А я тем временем развернулся вовсю. Финские холодильники, несмотря на свои габариты, оказывается, очень удачно вписываются в планировку кухонь малогабаритных квартир. В нашей кухне их поместилось два. Наполнял я их, сверяясь со старинной «Книгой о вкусной и здоровой пище» и ресторанными буклетами, позаимствованными у Полетаевой. Тараканьи щели закрыла паркетная доска. Японская плазменная панель по одному из ста сорока каналов предложила мне на выбор дизайнерские разработки мебельных гарнитуров. Не забыл я и родительский Главный Стеллаж — он удлинился вчетверо, не оставив пустым ни одного квадратного дециметра стены. На полках появились не только самые академические собрания сочинений, но и первопечатные редкости, и рукописные инкунабулы, и даже папирусные свитки с египетскими иероглифами.
Поучаствовал по телефону в торгах знаменитого европейского аукциона и обзавелся антикварным фарфором, хрусталем, картинами, коврами.
Подвинув детскую песочницу, во дворе встал наш «Лэндкрузер» с «милицейскими» номерами и незатухающей мигалкой на глянцевой крыше.
Нет, я не описываю вам свой очередной сон.
— Ой, что это? — с порога задохнулась Полетаева, которую я вызвонил в гости.
— Дело заурядное, — я помог ей снять плащик. — Жаркая погода, душный бриз со стороны Тасманова пролива. Из кустов вдруг выскакивает разъяренный… Или «ое»?.. кенгуру… Естественно, пожилой и тучный скотопромышленник не смог оказать сколько-нибудь серьезного сопротивления.

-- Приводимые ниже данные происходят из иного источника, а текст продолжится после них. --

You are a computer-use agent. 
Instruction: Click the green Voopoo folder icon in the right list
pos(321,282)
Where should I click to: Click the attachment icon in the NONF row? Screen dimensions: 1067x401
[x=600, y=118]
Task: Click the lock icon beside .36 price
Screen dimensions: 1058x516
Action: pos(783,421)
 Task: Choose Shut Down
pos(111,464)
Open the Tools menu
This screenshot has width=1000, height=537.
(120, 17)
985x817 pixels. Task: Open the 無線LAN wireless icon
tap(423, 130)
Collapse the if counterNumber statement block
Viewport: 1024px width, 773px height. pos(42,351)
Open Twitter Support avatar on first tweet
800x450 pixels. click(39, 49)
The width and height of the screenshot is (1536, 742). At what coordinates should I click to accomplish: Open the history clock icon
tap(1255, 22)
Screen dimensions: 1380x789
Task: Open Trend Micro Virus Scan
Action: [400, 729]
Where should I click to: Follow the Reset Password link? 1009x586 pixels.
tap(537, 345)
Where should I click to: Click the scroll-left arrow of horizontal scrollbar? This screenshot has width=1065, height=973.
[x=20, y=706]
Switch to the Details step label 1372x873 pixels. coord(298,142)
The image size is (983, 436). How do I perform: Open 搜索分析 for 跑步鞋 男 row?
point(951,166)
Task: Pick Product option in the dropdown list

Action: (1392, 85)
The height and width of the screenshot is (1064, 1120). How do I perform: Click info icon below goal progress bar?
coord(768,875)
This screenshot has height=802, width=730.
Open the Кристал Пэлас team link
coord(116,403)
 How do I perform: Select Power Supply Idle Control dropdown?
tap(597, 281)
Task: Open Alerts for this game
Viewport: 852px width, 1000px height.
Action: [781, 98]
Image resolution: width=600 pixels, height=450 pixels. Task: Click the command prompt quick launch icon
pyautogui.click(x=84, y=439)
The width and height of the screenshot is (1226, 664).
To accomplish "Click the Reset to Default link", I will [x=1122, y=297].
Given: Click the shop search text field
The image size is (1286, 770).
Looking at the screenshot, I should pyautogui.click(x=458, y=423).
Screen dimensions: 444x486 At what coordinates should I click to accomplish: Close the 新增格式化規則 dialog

Ну, и далее — вскрытие завещания, инъюрколлегия, объявление в «Известиях». Мы, в конце концов, нашлись.
— Родственник за границей умер? — мгновенно расшифровала Полина. — Сколько?
— Мы такие числа еще не проходили. Двигайся пока в комнату, а я сейчас… Маленький сюрприз.
Через минуту я вышел из ванной с коробочкой духов «Ги Лярош» и застал Полину, уютно забравшейся в кресло-качалку. Она расположилась среди новоприобретенного мною комфорта так естественно и легко, будто только среди дорогих и удобных вещей привыкла существовать. Ничего странного в перемене моей обстановки она не обнаруживала. Так и должно было случиться. С прежним житьем-бытьем А. А. Механошина она временно мирилась в ожидании близкой и неизбежной нормализации.
— Духи! — она улыбнулась.
«Она улыбнулась». Звучит просто. Ее лицо сделалось таким нежным, от него повеяло таким ласковым теплом… В сердце у меня сжалась и разжалась какая-то пружина, и прежнее робко-насмешливое мое хамство, моя настороженная недоверчивость оказались вытолкнуты этим кратким спазмом, а образовавшаяся пустота нестерпимо требовала наполнения стихами, шорохом жуков, цветами и духами. Сотворением чудес — я был способен и на это.